Second chapter, first lines

[image error]It was so encouraging seeing all your first-chapter, first lines on Wednesday. It’s nice to know I’m not the only one sitting alone at a desk trying to herd those literary cats. You guys have some great ideas. Today, I’m going to open the blog up for more as I keep this first-line madness going.


After a hellacious afternoon yesterday, I’ve got the first few lines of chapter two of SKINS to share, and if you have more of your work ready for visual consumption, post it! I think it’s fascinating, and a good exercise, to see how much of a story comes through from just those first lines.
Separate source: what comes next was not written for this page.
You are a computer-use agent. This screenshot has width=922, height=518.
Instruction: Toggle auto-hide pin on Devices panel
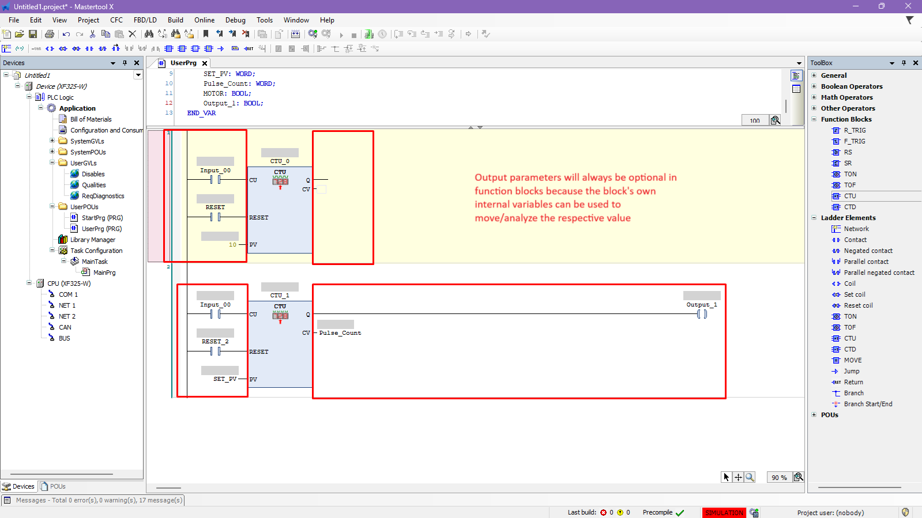coord(125,63)
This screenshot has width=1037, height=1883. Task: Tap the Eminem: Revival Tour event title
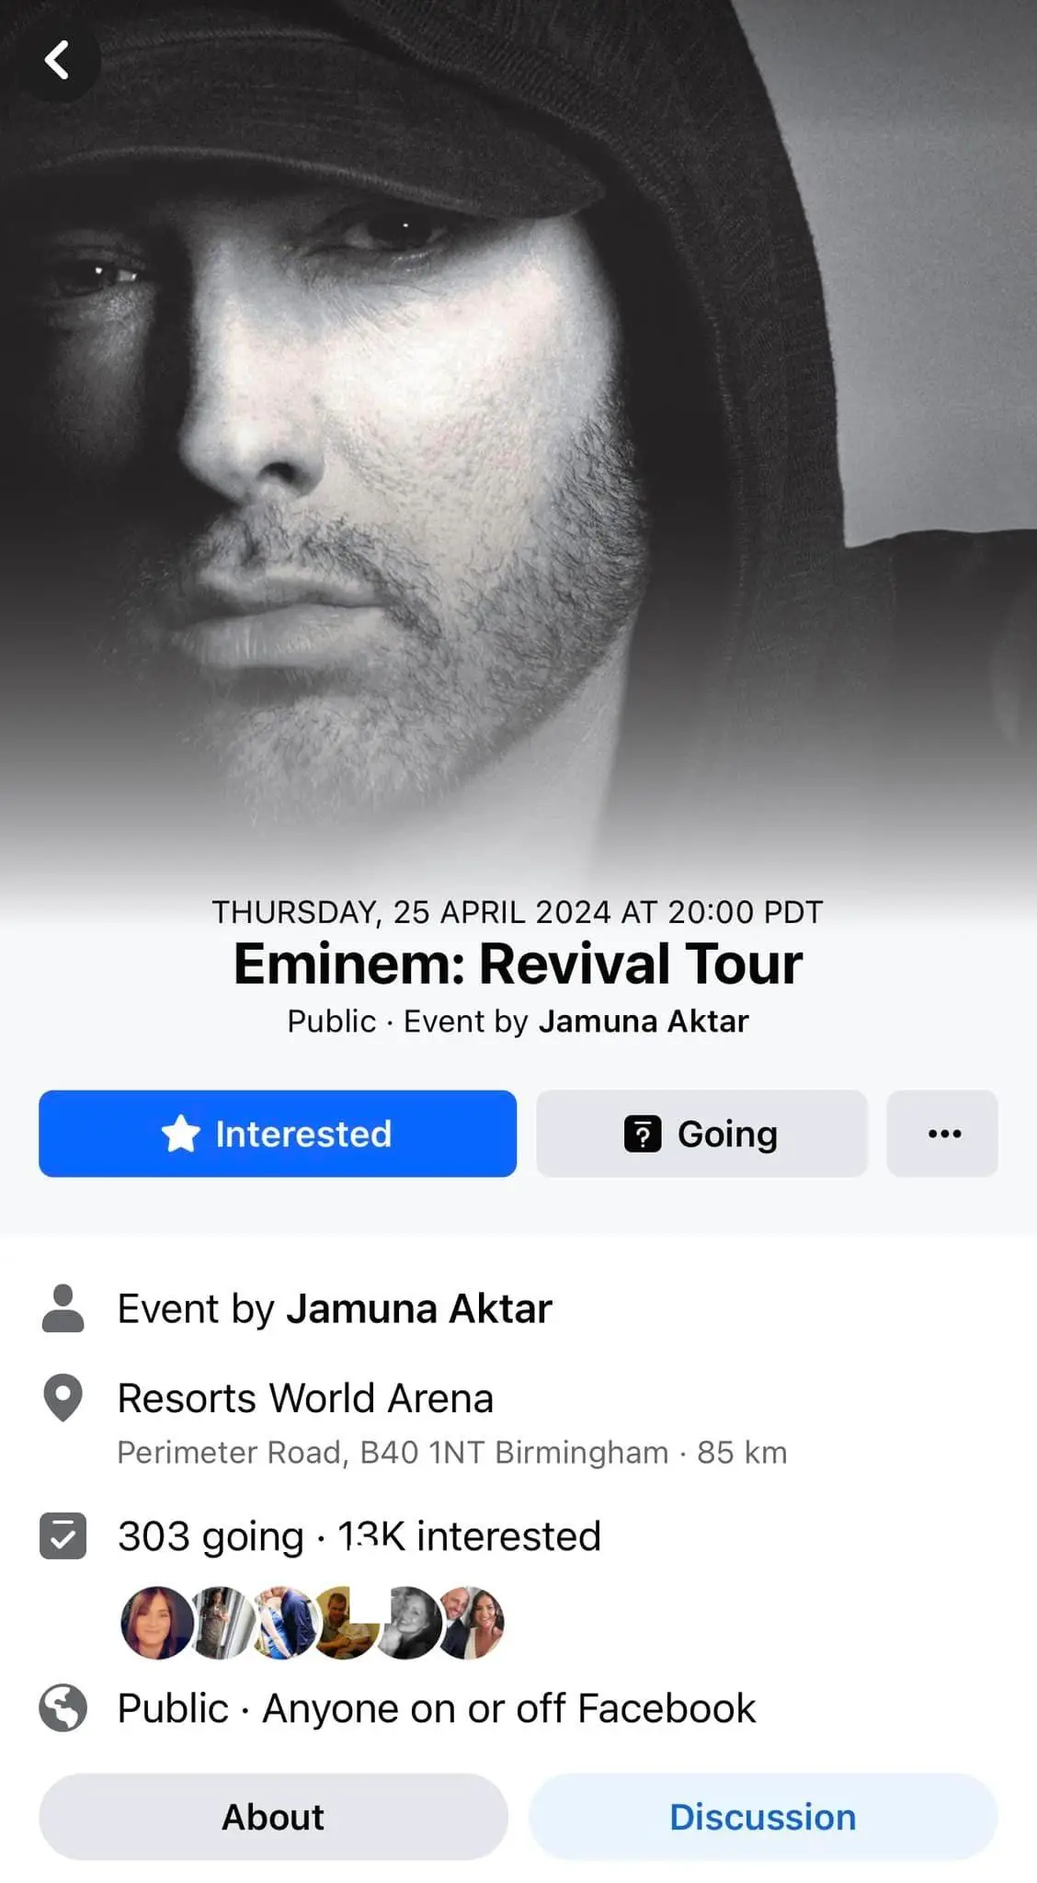(519, 964)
In genre fiction, chapter two doesn’t have to be as attention getting as chapter one, and you can see that as the focus turns from action/dialog to a little more scene setting. In my case, chapter two introduces the three main characters in a setting I will be using over and over. (Chapter one introduced the “sparkle element,” the thing that makes the story unique, the secret that I slowly reveal through the first third of the book to keep you interested.) Again, I’ve started with dialog just because I tend to be description heavy in the first three pages of any chapter, and I need something to break it up.


If you want to make an exercise out of this show-and-tell experiment, give me two versions of your opening chapter two: the first as you have it, and the second rewritten using dialog if your original lacks it, or pure description, if your original has dialog. See what happens. (But please, limit this exercise to no more than five lines of text.

4 likes ·   •  0 comments  •  flag
Share on Twitter
Published on July 21, 2017 06:24
No comments have been added yet.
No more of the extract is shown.